>> Begin ROWS
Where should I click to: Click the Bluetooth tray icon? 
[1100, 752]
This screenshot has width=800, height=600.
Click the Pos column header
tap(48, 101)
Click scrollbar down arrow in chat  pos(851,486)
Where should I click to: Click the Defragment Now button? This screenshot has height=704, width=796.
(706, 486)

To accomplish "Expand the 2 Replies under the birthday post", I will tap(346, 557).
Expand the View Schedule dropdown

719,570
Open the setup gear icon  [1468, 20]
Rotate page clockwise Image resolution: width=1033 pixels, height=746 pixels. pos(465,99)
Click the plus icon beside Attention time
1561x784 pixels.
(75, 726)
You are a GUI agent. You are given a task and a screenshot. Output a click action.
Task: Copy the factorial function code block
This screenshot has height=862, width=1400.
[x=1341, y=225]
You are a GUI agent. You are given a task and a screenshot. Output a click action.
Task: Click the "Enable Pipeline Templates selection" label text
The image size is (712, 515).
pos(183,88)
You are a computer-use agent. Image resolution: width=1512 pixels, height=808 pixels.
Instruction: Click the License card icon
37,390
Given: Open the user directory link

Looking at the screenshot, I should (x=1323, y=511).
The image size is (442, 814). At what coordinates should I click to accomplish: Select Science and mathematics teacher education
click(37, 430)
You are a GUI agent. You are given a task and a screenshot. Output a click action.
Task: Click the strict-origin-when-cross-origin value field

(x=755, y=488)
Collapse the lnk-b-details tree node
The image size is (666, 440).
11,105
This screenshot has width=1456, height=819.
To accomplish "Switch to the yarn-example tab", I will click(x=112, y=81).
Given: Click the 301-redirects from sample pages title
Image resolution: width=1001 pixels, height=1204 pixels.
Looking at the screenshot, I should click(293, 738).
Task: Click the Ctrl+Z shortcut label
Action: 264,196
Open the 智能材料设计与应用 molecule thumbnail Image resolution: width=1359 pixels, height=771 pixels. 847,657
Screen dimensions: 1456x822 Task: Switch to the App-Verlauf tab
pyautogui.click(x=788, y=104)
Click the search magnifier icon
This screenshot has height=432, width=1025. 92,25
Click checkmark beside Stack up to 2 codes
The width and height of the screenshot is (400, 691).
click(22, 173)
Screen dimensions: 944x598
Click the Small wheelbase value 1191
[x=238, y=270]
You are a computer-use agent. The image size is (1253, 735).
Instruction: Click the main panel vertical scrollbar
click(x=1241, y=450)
>> End ROWS
Render every line of the items above as a JSON list of strings, one string per line, and omit the blank lines.

[
  "Where should I click to: Click the Bluetooth tray icon? ",
  "[1100, 752]",
  "This screenshot has width=800, height=600.",
  "Click the Pos column header",
  "tap(48, 101)",
  "Click scrollbar down arrow in chat  pos(851,486)",
  "Where should I click to: Click the Defragment Now button? This screenshot has height=704, width=796.",
  "(706, 486)",
  "To accomplish \"Expand the 2 Replies under the birthday post\", I will tap(346, 557).",
  "Expand the View Schedule dropdown",
  "719,570",
  "Open the setup gear icon  [1468, 20]",
  "Rotate page clockwise Image resolution: width=1033 pixels, height=746 pixels. pos(465,99)",
  "Click the plus icon beside Attention time",
  "1561x784 pixels.",
  "(75, 726)",
  "You are a GUI agent. You are given a task and a screenshot. Output a click action.",
  "Task: Copy the factorial function code block",
  "This screenshot has height=862, width=1400.",
  "[x=1341, y=225]",
  "You are a GUI agent. You are given a task and a screenshot. Output a click action.",
  "Task: Click the \"Enable Pipeline Templates selection\" label text",
  "The image size is (712, 515).",
  "pos(183,88)",
  "You are a computer-use agent. Image resolution: width=1512 pixels, height=808 pixels.",
  "Instruction: Click the License card icon",
  "37,390",
  "Given: Open the user directory link",
  "Looking at the screenshot, I should (x=1323, y=511).",
  "The image size is (442, 814). At what coordinates should I click to accomplish: Select Science and mathematics teacher education",
  "click(37, 430)",
  "You are a GUI agent. You are given a task and a screenshot. Output a click action.",
  "Task: Click the strict-origin-when-cross-origin value field",
  "(x=755, y=488)",
  "Collapse the lnk-b-details tree node",
  "The image size is (666, 440).",
  "11,105",
  "This screenshot has width=1456, height=819.",
  "To accomplish \"Switch to the yarn-example tab\", I will click(x=112, y=81).",
  "Given: Click the 301-redirects from sample pages title",
  "Image resolution: width=1001 pixels, height=1204 pixels.",
  "Looking at the screenshot, I should click(293, 738).",
  "Task: Click the Ctrl+Z shortcut label",
  "Action: 264,196",
  "Open the 智能材料设计与应用 molecule thumbnail Image resolution: width=1359 pixels, height=771 pixels. 847,657",
  "Screen dimensions: 1456x822 Task: Switch to the App-Verlauf tab",
  "pyautogui.click(x=788, y=104)",
  "Click the search magnifier icon",
  "This screenshot has height=432, width=1025. 92,25",
  "Click checkmark beside Stack up to 2 codes",
  "The width and height of the screenshot is (400, 691).",
  "click(22, 173)",
  "Screen dimensions: 944x598",
  "Click the Small wheelbase value 1191",
  "[x=238, y=270]",
  "You are a computer-use agent. The image size is (1253, 735).",
  "Instruction: Click the main panel vertical scrollbar",
  "click(x=1241, y=450)"
]